Summaries

For quick look-ups, I am maintaining here in loose and informal form summaries of previous and current work.

1. PRA (1994 - 1997)

In 1993, Norbert Fuhr told me: "The motivation for an intensional PRA is that "DB \ IR + IR \ DB" does not work." It took me a year to understand what he meant, and it took around 10 years to understand the deeper truth underlying this sentence.

2. POOL (1996 - 1999)

Since PRA and PD were relational, and since I found Fagin/Halpern (Reasoning about Knowledge), Kifer/Lausen (F-Logic), Meghini/Sebastiani/Straccia (MIRTL) and other knowledge representations exciting, I designed POOL (Probabilistic Object-oriented Logic), aiming at a seamless integration of term-based IR, probabilistic reasoning, and object-oriented modelling.

3. Probability of Being "Informative" (2001 - 2003)

In a probabilistic reasoning system, usually occurrence-based probabilities are aggregated. For example, given an event t that occurs n_t times in N trials, then n_t/N is the probability that the event occurs. Such estimate is also referred to as the maximum-likelihood estimate assuming a Binimial distribution. The aggregation of probabilities is governed by set theory, for example P(t_1 AND t_2) = P(t_1) * P(t_2) for two independent events.

In IR, the IDF (idf(t,c):=-log P(t|c)) is an important factor. (t is a term, c is the collection). If a probabilistic reasoning system wants a notion of "high probability for rare term", how can this be achieved?

A normalisation such as -log P(t|c) / -log P(t_min|c) seems an option, since it assigns 1.0 to rare terms, and less than 1.0 to more frequent terms, and 0.0 to terms with P(t|c)=1.

The pragmatic person might say: good, let's stop here, that's a value between 1 and 0, and let us call it a probability. The theoretically inclined person will ask: What does this probability mean?

Therefore, I investigated ways to assign a semantics to idf(t,c)/maxidf(c). This led to the following equation:

P(t occurs | c) = (1 - P(t informs | c))^maxidf(c)

where
P(t informs | c) = idf(t,c) / maxidf(c) = (-log P(t occurs | c)) / maxidf(c)

The equation can be proven using the Euler convergence:

e^{-x} = lim_{N->infty} (1 - x/N)^N

For x:=idf(t,c), it follows:

e^{-idf(t,c)} approx (1 - idf(t,c) / maxidf(c)) ^ {maxidf(c)}

Having found a probabilistic semantics makes the theoretician happy.

This work was actually motivated by a "feature" of the distinct projection in our PRA. Gabriella Kazai used in 2001 a PRA expression to compute an idf-based probability.
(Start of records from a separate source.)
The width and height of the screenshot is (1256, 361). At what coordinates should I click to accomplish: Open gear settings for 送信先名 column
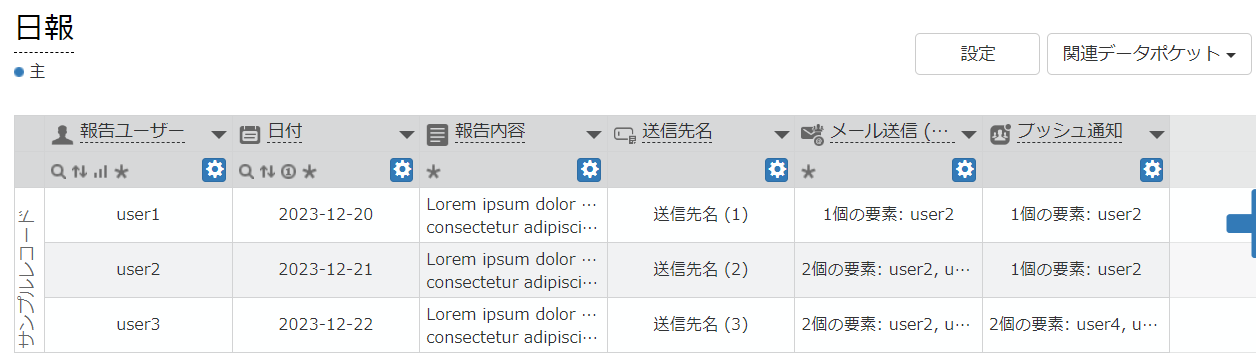777,170
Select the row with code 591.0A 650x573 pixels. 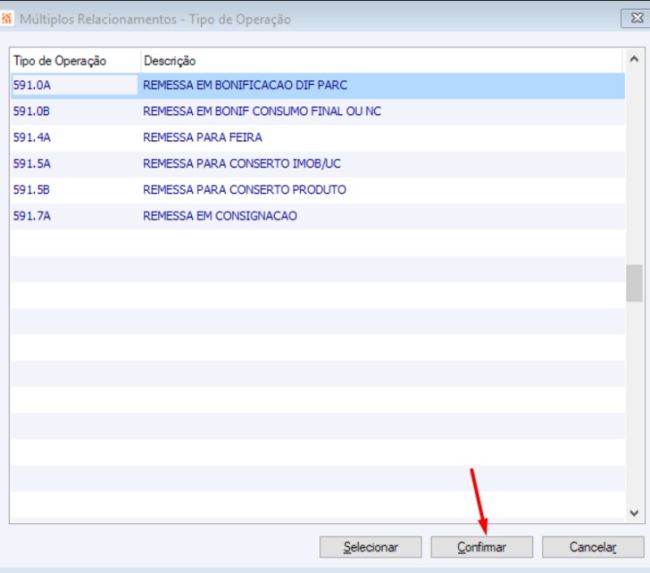318,85
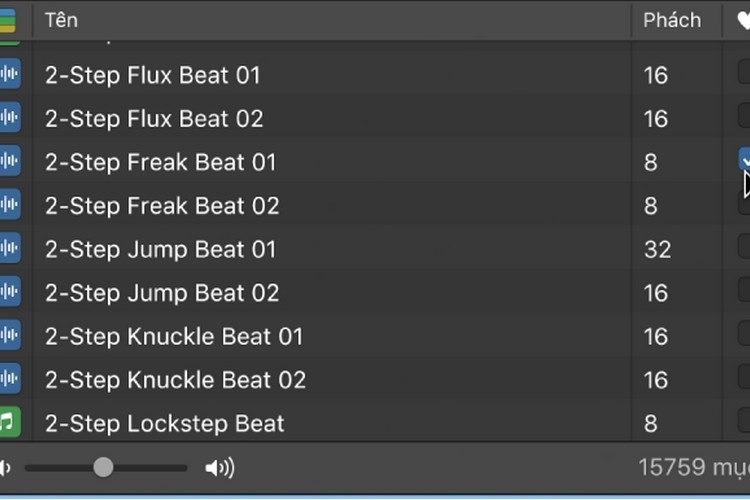The width and height of the screenshot is (750, 500).
Task: Click the waveform icon for 2-Step Jump Beat 01
Action: tap(9, 249)
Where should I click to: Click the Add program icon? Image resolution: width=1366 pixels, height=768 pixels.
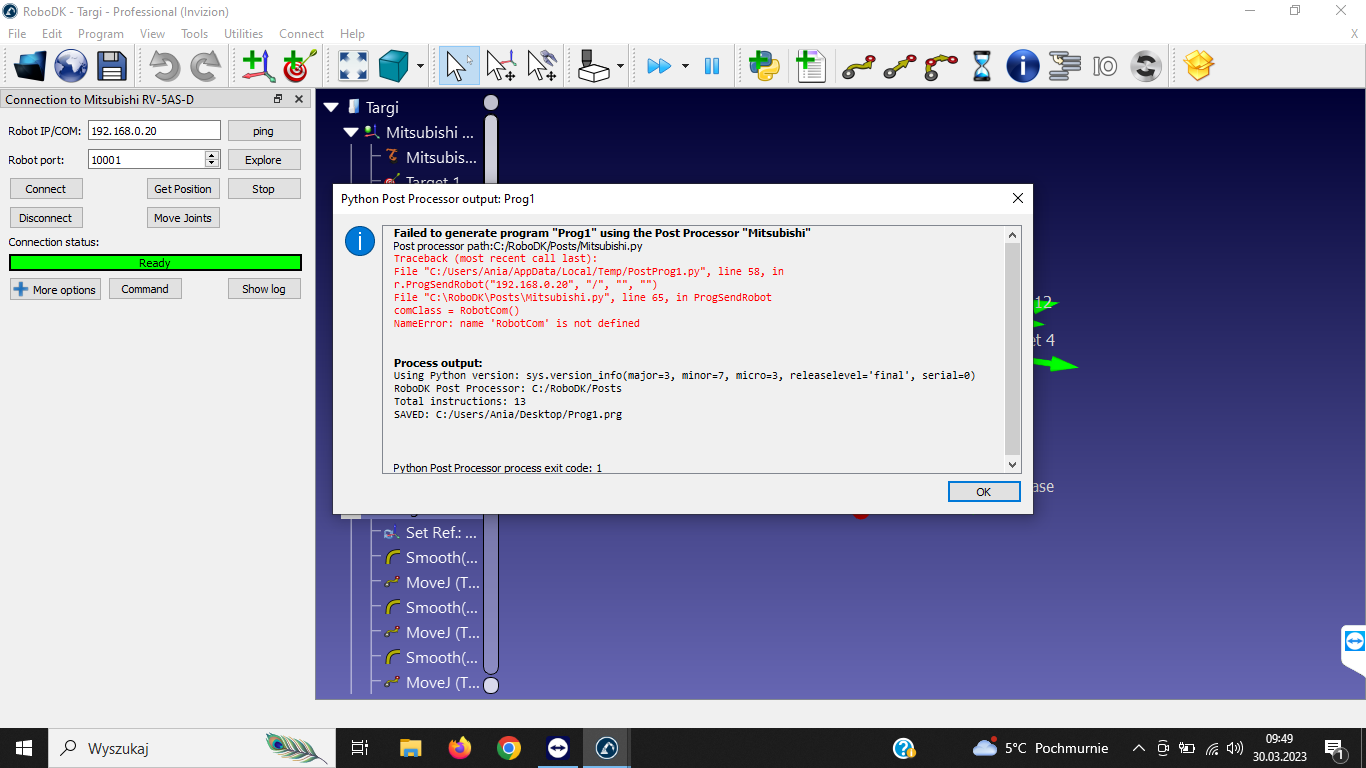tap(810, 66)
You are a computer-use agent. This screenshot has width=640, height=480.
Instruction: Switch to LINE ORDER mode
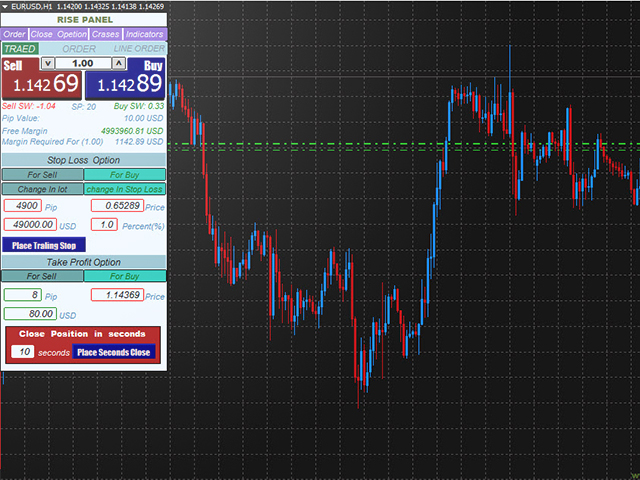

She computed 1/N (N is the number of documents) for each tuple in a non-probabilistic document index. Then, n/N was to be computed, which corresponds in PRA to

Project DISJOINT[$1](index_1_N)

By accident, the following expression was executed:

Project INDEPENDENT[$1](index_1_N)

Then, the maximal probability for a frequent term was 1-e^{-1}=0.634, i.e. the probability that the term occurs in at least one document.

1-e^(-1) = 1 - (1 - n/N)^n

The further investigation led to the probability of being informative, and later to the PRA-based formulation of probability estimations, the relational Bayes.

4. A General Matrix Framework (1999 - 2006)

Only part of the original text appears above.